[Provided data]
☆ ☆ ☆ ☆ ☆

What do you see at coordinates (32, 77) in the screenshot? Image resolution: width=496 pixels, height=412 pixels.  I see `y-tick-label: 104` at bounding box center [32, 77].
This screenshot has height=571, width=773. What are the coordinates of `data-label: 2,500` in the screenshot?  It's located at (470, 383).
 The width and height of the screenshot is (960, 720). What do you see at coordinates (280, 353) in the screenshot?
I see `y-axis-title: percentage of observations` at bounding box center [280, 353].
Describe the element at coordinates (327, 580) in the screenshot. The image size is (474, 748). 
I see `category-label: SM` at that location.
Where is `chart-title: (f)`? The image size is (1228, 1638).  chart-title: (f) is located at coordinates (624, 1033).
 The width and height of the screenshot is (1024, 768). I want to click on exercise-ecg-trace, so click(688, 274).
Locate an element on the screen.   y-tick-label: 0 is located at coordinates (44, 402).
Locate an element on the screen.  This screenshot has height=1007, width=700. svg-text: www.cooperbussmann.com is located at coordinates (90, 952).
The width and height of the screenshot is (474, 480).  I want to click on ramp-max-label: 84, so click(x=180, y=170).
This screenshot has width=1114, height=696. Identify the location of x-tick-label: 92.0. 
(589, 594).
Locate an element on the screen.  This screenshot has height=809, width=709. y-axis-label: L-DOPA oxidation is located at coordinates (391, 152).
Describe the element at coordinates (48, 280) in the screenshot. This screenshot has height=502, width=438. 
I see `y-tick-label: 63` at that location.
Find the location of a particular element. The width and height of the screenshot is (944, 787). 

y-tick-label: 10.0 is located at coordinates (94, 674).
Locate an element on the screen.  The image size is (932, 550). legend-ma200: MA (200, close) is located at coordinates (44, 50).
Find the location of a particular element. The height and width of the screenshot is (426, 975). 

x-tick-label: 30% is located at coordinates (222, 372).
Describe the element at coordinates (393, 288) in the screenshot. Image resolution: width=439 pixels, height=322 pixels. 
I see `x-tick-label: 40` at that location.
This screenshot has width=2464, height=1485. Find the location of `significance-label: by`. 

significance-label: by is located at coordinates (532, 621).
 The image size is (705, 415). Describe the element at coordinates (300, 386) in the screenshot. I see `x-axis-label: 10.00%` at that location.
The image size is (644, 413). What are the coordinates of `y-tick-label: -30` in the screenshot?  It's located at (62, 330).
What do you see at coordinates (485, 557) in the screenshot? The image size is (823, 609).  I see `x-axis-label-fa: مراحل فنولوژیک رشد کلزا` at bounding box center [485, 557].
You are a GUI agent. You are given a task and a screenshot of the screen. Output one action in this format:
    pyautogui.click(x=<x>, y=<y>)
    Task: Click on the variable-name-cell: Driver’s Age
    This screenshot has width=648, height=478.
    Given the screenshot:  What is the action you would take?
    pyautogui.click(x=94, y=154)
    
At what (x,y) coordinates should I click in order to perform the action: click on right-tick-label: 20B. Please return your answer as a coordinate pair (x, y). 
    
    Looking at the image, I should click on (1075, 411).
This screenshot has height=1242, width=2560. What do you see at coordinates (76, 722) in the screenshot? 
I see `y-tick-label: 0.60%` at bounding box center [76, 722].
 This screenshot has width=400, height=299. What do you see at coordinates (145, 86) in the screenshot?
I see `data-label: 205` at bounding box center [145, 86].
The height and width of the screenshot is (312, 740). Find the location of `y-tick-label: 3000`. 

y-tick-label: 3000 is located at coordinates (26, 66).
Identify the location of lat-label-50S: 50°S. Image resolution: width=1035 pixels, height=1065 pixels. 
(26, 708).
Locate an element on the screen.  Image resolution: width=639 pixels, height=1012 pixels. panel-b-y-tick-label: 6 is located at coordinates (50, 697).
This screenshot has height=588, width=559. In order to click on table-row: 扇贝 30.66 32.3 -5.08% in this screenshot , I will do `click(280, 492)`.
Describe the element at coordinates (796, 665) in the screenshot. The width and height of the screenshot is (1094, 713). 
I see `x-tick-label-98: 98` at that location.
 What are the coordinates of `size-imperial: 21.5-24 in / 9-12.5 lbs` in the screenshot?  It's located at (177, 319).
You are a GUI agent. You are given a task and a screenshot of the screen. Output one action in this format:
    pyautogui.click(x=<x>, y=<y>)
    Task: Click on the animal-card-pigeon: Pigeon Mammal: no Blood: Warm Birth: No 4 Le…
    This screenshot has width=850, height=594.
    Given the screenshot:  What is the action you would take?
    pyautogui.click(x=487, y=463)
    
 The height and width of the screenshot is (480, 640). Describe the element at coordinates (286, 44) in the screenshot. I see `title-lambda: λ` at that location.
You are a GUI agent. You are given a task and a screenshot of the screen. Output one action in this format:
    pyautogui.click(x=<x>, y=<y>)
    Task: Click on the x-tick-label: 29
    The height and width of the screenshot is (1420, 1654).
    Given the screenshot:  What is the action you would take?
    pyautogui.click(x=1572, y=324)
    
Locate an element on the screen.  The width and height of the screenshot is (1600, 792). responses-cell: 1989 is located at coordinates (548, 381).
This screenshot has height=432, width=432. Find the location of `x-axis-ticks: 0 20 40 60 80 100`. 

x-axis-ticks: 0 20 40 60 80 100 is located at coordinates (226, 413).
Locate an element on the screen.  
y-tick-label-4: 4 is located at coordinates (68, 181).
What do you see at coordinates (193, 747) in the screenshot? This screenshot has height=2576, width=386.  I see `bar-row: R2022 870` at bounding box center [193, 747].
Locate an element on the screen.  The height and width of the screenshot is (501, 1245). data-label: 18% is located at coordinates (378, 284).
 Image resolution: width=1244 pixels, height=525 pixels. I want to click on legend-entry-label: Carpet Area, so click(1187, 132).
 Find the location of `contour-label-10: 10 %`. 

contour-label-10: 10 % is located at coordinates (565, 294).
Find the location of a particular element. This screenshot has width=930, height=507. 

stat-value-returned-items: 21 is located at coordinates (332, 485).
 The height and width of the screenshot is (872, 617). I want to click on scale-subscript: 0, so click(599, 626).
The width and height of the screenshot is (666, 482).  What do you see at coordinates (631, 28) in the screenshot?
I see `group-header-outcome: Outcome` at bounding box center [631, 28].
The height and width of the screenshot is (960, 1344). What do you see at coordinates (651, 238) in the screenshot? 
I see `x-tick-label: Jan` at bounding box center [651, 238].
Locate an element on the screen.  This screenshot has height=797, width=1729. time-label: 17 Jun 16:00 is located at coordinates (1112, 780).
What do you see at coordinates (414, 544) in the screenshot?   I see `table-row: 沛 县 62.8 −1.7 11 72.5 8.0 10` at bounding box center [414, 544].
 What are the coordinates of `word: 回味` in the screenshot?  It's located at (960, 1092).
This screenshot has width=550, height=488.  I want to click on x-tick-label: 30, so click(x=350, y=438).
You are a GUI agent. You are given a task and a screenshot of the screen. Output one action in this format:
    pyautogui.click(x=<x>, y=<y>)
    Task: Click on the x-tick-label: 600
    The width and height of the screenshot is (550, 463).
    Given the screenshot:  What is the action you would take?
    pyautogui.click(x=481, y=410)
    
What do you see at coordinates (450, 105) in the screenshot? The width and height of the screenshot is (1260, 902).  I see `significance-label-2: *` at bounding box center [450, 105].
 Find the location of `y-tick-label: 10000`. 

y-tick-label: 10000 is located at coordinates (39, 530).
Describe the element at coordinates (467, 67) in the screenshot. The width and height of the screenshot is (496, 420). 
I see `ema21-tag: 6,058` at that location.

☆ ☆ ☆ ☆ ☆

[To do] Recast all the records as a Markdown table with a Row column holding the row number and a Text column holding each line. Leave out blank lines.

[Finished exercise]
| Row | Text |
|---|---|
| 1 | What do you see at coordinates (32, 77) in the screenshot? Image resolution: width=496 pixels, height=412 pixels.  I see `y-tick-label: 104` at bounding box center [32, 77]. |
| 2 | This screenshot has height=571, width=773. What are the coordinates of `data-label: 2,500` in the screenshot?  It's located at (470, 383). |
| 3 |  The width and height of the screenshot is (960, 720). What do you see at coordinates (280, 353) in the screenshot? |
| 4 | I see `y-axis-title: percentage of observations` at bounding box center [280, 353]. |
| 5 | Describe the element at coordinates (327, 580) in the screenshot. The image size is (474, 748).  |
| 6 | I see `category-label: SM` at that location. |
| 7 | Where is `chart-title: (f)`? The image size is (1228, 1638).  chart-title: (f) is located at coordinates (624, 1033). |
| 8 |  The width and height of the screenshot is (1024, 768). I want to click on exercise-ecg-trace, so click(688, 274). |
| 9 | Locate an element on the screen.   y-tick-label: 0 is located at coordinates (44, 402). |
| 10 | Locate an element on the screen.  This screenshot has height=1007, width=700. svg-text: www.cooperbussmann.com is located at coordinates (90, 952). |
| 11 | The width and height of the screenshot is (474, 480).  I want to click on ramp-max-label: 84, so click(x=180, y=170). |
| 12 | This screenshot has width=1114, height=696. Identify the location of x-tick-label: 92.0.  |
| 13 | (589, 594). |
| 14 | Locate an element on the screen.  This screenshot has height=809, width=709. y-axis-label: L-DOPA oxidation is located at coordinates (391, 152). |
| 15 | Describe the element at coordinates (48, 280) in the screenshot. This screenshot has height=502, width=438.  |
| 16 | I see `y-tick-label: 63` at that location. |
| 17 | Find the location of a particular element. The width and height of the screenshot is (944, 787).  |
| 18 | y-tick-label: 10.0 is located at coordinates (94, 674). |
| 19 | Locate an element on the screen.  The image size is (932, 550). legend-ma200: MA (200, close) is located at coordinates (44, 50). |
| 20 | Find the location of a particular element. The height and width of the screenshot is (426, 975).  |
| 21 | x-tick-label: 30% is located at coordinates (222, 372). |
| 22 | Describe the element at coordinates (393, 288) in the screenshot. Image resolution: width=439 pixels, height=322 pixels.  |
| 23 | I see `x-tick-label: 40` at that location. |
| 24 | This screenshot has width=2464, height=1485. Find the location of `significance-label: by`.  |
| 25 | significance-label: by is located at coordinates (532, 621). |
| 26 |  The image size is (705, 415). Describe the element at coordinates (300, 386) in the screenshot. I see `x-axis-label: 10.00%` at that location. |
| 27 | The image size is (644, 413). What are the coordinates of `y-tick-label: -30` in the screenshot?  It's located at (62, 330). |
| 28 | What do you see at coordinates (485, 557) in the screenshot? The image size is (823, 609).  I see `x-axis-label-fa: مراحل فنولوژیک رشد کلزا` at bounding box center [485, 557]. |
| 29 | You are a GUI agent. You are given a task and a screenshot of the screen. Output one action in this format: |
| 30 |     pyautogui.click(x=<x>, y=<y>) |
| 31 |     Task: Click on the variable-name-cell: Driver’s Age |
| 32 |     This screenshot has width=648, height=478. |
| 33 |     Given the screenshot:  What is the action you would take? |
| 34 |     pyautogui.click(x=94, y=154) |
| 35 | At what (x,y) coordinates should I click in order to perform the action: click on right-tick-label: 20B. Please return your answer as a coordinate pair (x, y).  |
| 36 |     Looking at the image, I should click on (1075, 411). |
| 37 | This screenshot has height=1242, width=2560. What do you see at coordinates (76, 722) in the screenshot?  |
| 38 | I see `y-tick-label: 0.60%` at bounding box center [76, 722]. |
| 39 |  This screenshot has width=400, height=299. What do you see at coordinates (145, 86) in the screenshot? |
| 40 | I see `data-label: 205` at bounding box center [145, 86]. |
| 41 | The height and width of the screenshot is (312, 740). Find the location of `y-tick-label: 3000`.  |
| 42 | y-tick-label: 3000 is located at coordinates (26, 66). |
| 43 | Identify the location of lat-label-50S: 50°S. Image resolution: width=1035 pixels, height=1065 pixels.  |
| 44 | (26, 708). |
| 45 | Locate an element on the screen.  Image resolution: width=639 pixels, height=1012 pixels. panel-b-y-tick-label: 6 is located at coordinates (50, 697). |
| 46 | This screenshot has height=588, width=559. In order to click on table-row: 扇贝 30.66 32.3 -5.08% in this screenshot , I will do `click(280, 492)`. |
| 47 | Describe the element at coordinates (796, 665) in the screenshot. The width and height of the screenshot is (1094, 713).  |
| 48 | I see `x-tick-label-98: 98` at that location. |
| 49 |  What are the coordinates of `size-imperial: 21.5-24 in / 9-12.5 lbs` in the screenshot?  It's located at (177, 319). |
| 50 | You are a GUI agent. You are given a task and a screenshot of the screen. Output one action in this format: |
| 51 |     pyautogui.click(x=<x>, y=<y>) |
| 52 |     Task: Click on the animal-card-pigeon: Pigeon Mammal: no Blood: Warm Birth: No 4 Le… |
| 53 |     This screenshot has width=850, height=594. |
| 54 |     Given the screenshot:  What is the action you would take? |
| 55 |     pyautogui.click(x=487, y=463) |
| 56 |  The height and width of the screenshot is (480, 640). Describe the element at coordinates (286, 44) in the screenshot. I see `title-lambda: λ` at that location. |
| 57 | You are a GUI agent. You are given a task and a screenshot of the screen. Output one action in this format: |
| 58 |     pyautogui.click(x=<x>, y=<y>) |
| 59 |     Task: Click on the x-tick-label: 29 |
| 60 |     The height and width of the screenshot is (1420, 1654). |
| 61 |     Given the screenshot:  What is the action you would take? |
| 62 |     pyautogui.click(x=1572, y=324) |
| 63 | Locate an element on the screen.  The width and height of the screenshot is (1600, 792). responses-cell: 1989 is located at coordinates (548, 381). |
| 64 | This screenshot has height=432, width=432. Find the location of `x-axis-ticks: 0 20 40 60 80 100`.  |
| 65 | x-axis-ticks: 0 20 40 60 80 100 is located at coordinates (226, 413). |
| 66 | Locate an element on the screen.   |
| 67 | y-tick-label-4: 4 is located at coordinates (68, 181). |
| 68 | What do you see at coordinates (193, 747) in the screenshot? This screenshot has height=2576, width=386.  I see `bar-row: R2022 870` at bounding box center [193, 747]. |
| 69 | Locate an element on the screen.  The height and width of the screenshot is (501, 1245). data-label: 18% is located at coordinates (378, 284). |
| 70 |  Image resolution: width=1244 pixels, height=525 pixels. I want to click on legend-entry-label: Carpet Area, so click(1187, 132). |
| 71 |  Find the location of `contour-label-10: 10 %`.  |
| 72 | contour-label-10: 10 % is located at coordinates (565, 294). |
| 73 | Find the location of a particular element. This screenshot has width=930, height=507.  |
| 74 | stat-value-returned-items: 21 is located at coordinates (332, 485). |
| 75 |  The height and width of the screenshot is (872, 617). I want to click on scale-subscript: 0, so click(599, 626). |
| 76 | The width and height of the screenshot is (666, 482).  What do you see at coordinates (631, 28) in the screenshot? |
| 77 | I see `group-header-outcome: Outcome` at bounding box center [631, 28]. |
| 78 | The height and width of the screenshot is (960, 1344). What do you see at coordinates (651, 238) in the screenshot?  |
| 79 | I see `x-tick-label: Jan` at bounding box center [651, 238]. |
| 80 | Locate an element on the screen.  This screenshot has height=797, width=1729. time-label: 17 Jun 16:00 is located at coordinates (1112, 780). |
| 81 | What do you see at coordinates (414, 544) in the screenshot?   I see `table-row: 沛 县 62.8 −1.7 11 72.5 8.0 10` at bounding box center [414, 544]. |
| 82 |  What are the coordinates of `word: 回味` in the screenshot?  It's located at (960, 1092). |
| 83 | This screenshot has width=550, height=488.  I want to click on x-tick-label: 30, so click(x=350, y=438). |
| 84 | You are a GUI agent. You are given a task and a screenshot of the screen. Output one action in this format: |
| 85 |     pyautogui.click(x=<x>, y=<y>) |
| 86 |     Task: Click on the x-tick-label: 600 |
| 87 |     The width and height of the screenshot is (550, 463). |
| 88 |     Given the screenshot:  What is the action you would take? |
| 89 |     pyautogui.click(x=481, y=410) |
| 90 | What do you see at coordinates (450, 105) in the screenshot? The width and height of the screenshot is (1260, 902).  I see `significance-label-2: *` at bounding box center [450, 105]. |
| 91 |  Find the location of `y-tick-label: 10000`.  |
| 92 | y-tick-label: 10000 is located at coordinates (39, 530). |
| 93 | Describe the element at coordinates (467, 67) in the screenshot. The width and height of the screenshot is (496, 420).  |
| 94 | I see `ema21-tag: 6,058` at that location. |